» **Text under study**
□ □ □ □ □
Section 3. For the purposes of Sections 3 and 4 of this act, the following terms have the following meanings:

(1) EARNED INCOME TAX CREDIT. The same definition as provided in Section 32 of the Internal Revenue Code.

(2) QUALIFIED TAXPAYER. A taxpayer with federal adjusted gross income for the tax year that does not exceed 200 percent of the federal poverty level and who does not have more than the maximum amount of disqualified income under Section 32 (i) of the Internal Revenue code which is allowed to a taxpayer entitled to the earned income tax credit for federal income tax purposes.

Section 4. (a) In addition to any other income tax credit available to individuals, a qualified taxpayer shall be allowed an earned income tax credit against the income tax otherwise due for the tax year. The earned income tax credit shall be equal to ten percent of the earned income tax credit allowable to the individual for the same tax year under Section 32 of the Internal Revenue Code.

(b) If the tax credit available in this section exceeds the amount of the taxpayer's income tax liability for the tax year as computed without regard to this section, then the excess credit shall be refunded to the taxpayer.

Section 5. The Department of Revenue shall promulgate and adopt rules regarding the implementation and administration of this act.

Section 6. The provisions of this act shall become effective for all taxable years beginning after December 31, 2016, if the constitutional amendment proposed by House Bill __ of the 2015 Regular Session is ratified by the qualified electors of the State and proclaimed by the Governor as provided in Sections 284 and 285 of the Constitution of Alabama of 1901.
□ □ □ □ □
(Stored items)
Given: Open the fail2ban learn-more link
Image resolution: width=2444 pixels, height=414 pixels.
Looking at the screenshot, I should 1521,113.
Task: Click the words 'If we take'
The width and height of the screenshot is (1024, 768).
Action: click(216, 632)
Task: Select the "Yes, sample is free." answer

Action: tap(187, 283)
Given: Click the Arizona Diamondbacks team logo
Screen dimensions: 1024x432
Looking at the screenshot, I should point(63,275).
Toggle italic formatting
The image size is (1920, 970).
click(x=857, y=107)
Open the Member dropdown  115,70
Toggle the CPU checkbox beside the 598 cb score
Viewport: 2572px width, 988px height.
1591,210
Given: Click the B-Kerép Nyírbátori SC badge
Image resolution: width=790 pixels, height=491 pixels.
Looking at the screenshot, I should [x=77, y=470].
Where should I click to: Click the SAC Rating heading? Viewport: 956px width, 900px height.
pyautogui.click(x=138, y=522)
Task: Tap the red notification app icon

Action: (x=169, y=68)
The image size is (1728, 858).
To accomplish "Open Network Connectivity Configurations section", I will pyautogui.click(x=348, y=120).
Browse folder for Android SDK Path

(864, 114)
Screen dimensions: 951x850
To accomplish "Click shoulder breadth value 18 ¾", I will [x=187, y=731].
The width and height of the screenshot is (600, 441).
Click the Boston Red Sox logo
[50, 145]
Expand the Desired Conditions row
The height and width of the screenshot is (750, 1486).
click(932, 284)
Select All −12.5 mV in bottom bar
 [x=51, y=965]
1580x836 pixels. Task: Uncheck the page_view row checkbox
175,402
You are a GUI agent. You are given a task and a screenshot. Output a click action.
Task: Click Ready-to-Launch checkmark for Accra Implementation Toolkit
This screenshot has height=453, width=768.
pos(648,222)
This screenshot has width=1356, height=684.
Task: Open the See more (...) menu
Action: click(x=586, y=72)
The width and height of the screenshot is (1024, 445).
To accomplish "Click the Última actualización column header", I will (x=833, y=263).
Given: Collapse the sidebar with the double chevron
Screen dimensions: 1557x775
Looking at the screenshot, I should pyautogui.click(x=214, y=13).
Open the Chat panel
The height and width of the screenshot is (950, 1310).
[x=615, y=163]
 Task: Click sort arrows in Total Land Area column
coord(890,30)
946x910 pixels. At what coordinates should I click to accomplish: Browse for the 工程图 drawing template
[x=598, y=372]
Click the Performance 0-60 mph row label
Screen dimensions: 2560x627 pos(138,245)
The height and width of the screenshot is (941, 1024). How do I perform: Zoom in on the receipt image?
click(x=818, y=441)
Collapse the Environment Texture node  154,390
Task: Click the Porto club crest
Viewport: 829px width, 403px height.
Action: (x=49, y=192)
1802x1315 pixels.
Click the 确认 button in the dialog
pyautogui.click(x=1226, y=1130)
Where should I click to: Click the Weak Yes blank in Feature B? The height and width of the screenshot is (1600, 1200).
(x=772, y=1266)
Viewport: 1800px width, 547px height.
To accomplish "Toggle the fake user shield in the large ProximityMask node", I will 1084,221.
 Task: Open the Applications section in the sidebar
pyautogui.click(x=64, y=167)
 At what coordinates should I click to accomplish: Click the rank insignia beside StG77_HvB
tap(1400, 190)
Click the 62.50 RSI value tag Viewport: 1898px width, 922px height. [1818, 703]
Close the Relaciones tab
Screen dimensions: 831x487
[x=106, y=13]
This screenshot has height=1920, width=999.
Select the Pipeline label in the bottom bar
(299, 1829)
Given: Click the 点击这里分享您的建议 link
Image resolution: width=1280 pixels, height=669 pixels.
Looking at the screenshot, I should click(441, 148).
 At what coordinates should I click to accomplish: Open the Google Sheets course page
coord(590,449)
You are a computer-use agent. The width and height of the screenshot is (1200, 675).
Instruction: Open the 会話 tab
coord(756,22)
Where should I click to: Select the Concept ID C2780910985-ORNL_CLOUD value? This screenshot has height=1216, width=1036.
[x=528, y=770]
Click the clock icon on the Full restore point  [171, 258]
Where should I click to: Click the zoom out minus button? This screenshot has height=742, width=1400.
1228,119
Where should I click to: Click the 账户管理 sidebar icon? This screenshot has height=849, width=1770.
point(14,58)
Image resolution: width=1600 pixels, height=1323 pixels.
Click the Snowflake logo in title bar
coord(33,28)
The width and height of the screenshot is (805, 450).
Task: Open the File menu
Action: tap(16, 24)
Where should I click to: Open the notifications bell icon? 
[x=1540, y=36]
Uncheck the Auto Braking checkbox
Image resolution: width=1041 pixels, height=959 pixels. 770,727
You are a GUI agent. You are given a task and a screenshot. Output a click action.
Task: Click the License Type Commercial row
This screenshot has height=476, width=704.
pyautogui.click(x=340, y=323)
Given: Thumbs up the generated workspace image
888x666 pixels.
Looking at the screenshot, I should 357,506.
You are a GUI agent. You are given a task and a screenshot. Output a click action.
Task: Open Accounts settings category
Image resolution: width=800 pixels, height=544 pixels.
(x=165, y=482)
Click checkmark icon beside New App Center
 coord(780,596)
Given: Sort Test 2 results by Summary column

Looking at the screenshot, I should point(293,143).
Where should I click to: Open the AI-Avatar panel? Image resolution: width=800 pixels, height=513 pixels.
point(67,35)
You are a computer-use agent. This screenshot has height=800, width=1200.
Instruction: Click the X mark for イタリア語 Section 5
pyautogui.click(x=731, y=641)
□ □ □ □ □
» **Tasks to carry out**
• a. Output the part of the tax credit act that opens with the words containing "(2) QUALIFIED TAXPAYER." and closes with "under Section 32 of the Internal Revenue Code.".
• b. In the tax credit act, what share of the federal earned income tax credit is a qualified taxpayer's state credit equal to?
Rely only on the tax credit act for what comes next, not on the items.

» **Per-task outputs**
• a.
(2) QUALIFIED TAXPAYER. A taxpayer with federal adjusted gross income for the tax year that does not exceed 200 percent of the federal poverty level and who does not have more than the maximum amount of disqualified income under Section 32 (i) of the Internal Revenue code which is allowed to a taxpayer entitled to the earned income tax credit for federal income tax purposes.

Section 4. (a) In addition to any other income tax credit available to individuals, a qualified taxpayer shall be allowed an earned income tax credit against the income tax otherwise due for the tax year. The earned income tax credit shall be equal to ten percent of the earned income tax credit allowable to the individual for the same tax year under Section 32 of the Internal Revenue Code.

• b. Ten percent of the earned income tax credit allowable to the individual for the same tax year under Section 32 of the Internal Revenue Code.